What makes Lyonnaise potatoes a unique and decadent dish?

As Serious Eats explains, butter is essential, but it’s not the only thing you need to consider. a variety of techniques and ingredients must combine perfectly for the symphony of flavors known as Lyonnaise potatoes.

The first step to a beautifully decadent dish is choosing the right kind of potato: opt for Yukon Gold potatoes for a creamier texture and richer taste. While Russet potatoes have crisper crusts, they lack the flavor of Yukon Golds and fall apart easily. You’ll want to cut your potatoes into ¼-inch slices and boil them before frying, but be careful: thin potato slices fall apart easily. To avoid this, add a small amount of vinegar to the water before boiling the potatoes. The acids in the vinegar react to strengthen the cells of the potato, helping the potato slices hold their shape and creating a starchy outer layer that crunches when fried, says Serious Eats.

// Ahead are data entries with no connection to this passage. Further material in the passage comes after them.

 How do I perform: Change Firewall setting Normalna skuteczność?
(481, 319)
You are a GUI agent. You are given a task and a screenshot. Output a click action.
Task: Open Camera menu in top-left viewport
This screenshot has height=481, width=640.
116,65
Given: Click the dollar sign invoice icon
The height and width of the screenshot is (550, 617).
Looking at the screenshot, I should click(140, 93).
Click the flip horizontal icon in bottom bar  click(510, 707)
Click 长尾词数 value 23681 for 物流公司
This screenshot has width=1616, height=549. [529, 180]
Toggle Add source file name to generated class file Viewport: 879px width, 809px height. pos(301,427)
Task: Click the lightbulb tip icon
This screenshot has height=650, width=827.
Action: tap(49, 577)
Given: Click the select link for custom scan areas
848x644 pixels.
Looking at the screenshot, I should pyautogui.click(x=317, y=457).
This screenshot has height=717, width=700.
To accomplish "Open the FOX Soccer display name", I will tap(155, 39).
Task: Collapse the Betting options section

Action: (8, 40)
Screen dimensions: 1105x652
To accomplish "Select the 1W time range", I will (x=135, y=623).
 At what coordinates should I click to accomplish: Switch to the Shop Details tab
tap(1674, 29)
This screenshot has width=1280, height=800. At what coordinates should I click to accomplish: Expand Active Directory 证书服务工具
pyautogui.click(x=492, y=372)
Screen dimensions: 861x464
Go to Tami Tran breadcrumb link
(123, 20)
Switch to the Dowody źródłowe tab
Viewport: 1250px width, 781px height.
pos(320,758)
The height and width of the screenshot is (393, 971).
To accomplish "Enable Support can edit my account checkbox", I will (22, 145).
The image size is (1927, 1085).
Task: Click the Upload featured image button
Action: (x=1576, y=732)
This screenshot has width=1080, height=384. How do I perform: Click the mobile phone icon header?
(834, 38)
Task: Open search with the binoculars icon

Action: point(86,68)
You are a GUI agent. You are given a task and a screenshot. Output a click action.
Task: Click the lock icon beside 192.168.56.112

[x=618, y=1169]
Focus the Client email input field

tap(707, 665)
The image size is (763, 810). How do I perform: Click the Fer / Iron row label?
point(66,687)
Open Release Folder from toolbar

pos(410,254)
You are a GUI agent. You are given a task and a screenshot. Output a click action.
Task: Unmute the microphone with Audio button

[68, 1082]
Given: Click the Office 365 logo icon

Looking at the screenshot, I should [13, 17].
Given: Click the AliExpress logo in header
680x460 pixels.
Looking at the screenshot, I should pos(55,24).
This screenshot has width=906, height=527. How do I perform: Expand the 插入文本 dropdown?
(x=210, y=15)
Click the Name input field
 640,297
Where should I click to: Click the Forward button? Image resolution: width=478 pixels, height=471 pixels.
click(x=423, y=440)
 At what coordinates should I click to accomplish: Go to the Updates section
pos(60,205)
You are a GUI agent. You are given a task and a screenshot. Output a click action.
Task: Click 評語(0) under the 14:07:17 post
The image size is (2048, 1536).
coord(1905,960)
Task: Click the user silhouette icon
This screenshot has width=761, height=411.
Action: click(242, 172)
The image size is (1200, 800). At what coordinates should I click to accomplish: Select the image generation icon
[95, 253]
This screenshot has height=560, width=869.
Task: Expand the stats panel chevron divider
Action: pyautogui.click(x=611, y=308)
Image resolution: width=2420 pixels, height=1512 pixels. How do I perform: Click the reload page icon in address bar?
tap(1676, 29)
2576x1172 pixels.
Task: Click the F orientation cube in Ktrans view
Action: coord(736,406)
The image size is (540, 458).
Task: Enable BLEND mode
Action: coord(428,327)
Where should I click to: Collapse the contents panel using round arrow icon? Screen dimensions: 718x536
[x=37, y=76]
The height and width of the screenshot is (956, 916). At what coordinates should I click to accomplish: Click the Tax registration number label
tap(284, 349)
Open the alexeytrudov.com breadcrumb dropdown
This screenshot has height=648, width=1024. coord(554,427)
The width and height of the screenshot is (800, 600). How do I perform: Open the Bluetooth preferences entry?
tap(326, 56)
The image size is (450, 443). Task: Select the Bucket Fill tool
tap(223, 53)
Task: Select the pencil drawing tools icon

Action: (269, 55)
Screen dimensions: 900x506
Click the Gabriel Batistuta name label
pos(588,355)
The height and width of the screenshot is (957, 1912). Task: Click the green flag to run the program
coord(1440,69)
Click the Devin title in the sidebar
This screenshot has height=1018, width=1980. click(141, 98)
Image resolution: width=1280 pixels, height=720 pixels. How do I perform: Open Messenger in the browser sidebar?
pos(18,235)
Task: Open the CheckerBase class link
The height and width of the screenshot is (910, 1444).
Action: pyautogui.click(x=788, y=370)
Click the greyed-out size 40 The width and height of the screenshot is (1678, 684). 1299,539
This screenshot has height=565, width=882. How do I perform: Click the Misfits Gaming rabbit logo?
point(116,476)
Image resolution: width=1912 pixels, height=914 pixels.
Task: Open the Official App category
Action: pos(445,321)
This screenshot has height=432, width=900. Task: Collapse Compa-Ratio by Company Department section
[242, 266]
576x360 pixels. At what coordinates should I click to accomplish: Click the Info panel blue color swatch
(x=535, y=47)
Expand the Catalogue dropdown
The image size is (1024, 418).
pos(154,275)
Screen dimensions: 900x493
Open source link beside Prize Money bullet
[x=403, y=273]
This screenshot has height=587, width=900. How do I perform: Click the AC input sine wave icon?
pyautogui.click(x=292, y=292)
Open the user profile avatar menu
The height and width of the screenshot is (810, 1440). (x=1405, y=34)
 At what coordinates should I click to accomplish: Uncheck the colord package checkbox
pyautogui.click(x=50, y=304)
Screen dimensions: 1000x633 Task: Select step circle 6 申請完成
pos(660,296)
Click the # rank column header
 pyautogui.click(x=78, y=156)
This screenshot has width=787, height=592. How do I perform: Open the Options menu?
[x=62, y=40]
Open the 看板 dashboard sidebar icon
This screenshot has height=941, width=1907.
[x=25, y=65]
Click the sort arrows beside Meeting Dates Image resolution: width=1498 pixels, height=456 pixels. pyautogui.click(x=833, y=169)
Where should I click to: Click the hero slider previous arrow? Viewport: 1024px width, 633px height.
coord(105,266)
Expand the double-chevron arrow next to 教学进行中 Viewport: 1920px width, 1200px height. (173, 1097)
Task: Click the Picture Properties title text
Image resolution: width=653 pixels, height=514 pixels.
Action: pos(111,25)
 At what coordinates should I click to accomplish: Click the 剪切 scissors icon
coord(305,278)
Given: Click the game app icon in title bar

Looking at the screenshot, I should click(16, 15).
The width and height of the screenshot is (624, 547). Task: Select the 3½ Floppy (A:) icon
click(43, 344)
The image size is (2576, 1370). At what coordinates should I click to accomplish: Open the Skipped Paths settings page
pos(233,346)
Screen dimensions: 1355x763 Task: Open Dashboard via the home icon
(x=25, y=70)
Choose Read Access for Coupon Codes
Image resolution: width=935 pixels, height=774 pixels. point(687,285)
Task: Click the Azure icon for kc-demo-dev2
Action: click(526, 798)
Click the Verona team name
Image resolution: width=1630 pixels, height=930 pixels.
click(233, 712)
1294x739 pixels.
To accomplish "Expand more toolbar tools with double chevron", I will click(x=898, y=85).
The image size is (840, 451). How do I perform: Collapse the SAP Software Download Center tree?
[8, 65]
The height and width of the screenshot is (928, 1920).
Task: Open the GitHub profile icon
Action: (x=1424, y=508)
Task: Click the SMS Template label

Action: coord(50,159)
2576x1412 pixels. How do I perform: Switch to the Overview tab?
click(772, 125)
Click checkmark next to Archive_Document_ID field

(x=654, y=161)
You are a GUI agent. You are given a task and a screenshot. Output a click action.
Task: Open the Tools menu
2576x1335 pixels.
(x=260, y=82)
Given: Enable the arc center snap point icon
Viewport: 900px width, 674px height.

But above all: don’t skimp on the butter. It helps potatoes cook evenly and gives them their exquisite taste. If you really want to take your potatoes to the next level, clarify your butter before frying. Food Network explains that the process of clarifying butter separates water and milk solids, leaving only rich, flavorful fat. Since clarified butter has a higher smoke point than unclarified butter, you can sear your potatoes perfectly without sacrificing flavor.

Don’t have time to clarify the butter? Don’t worry, you can still bake Lyonnaise potatoes in regular butter, but it might be harder to get the perfect crust.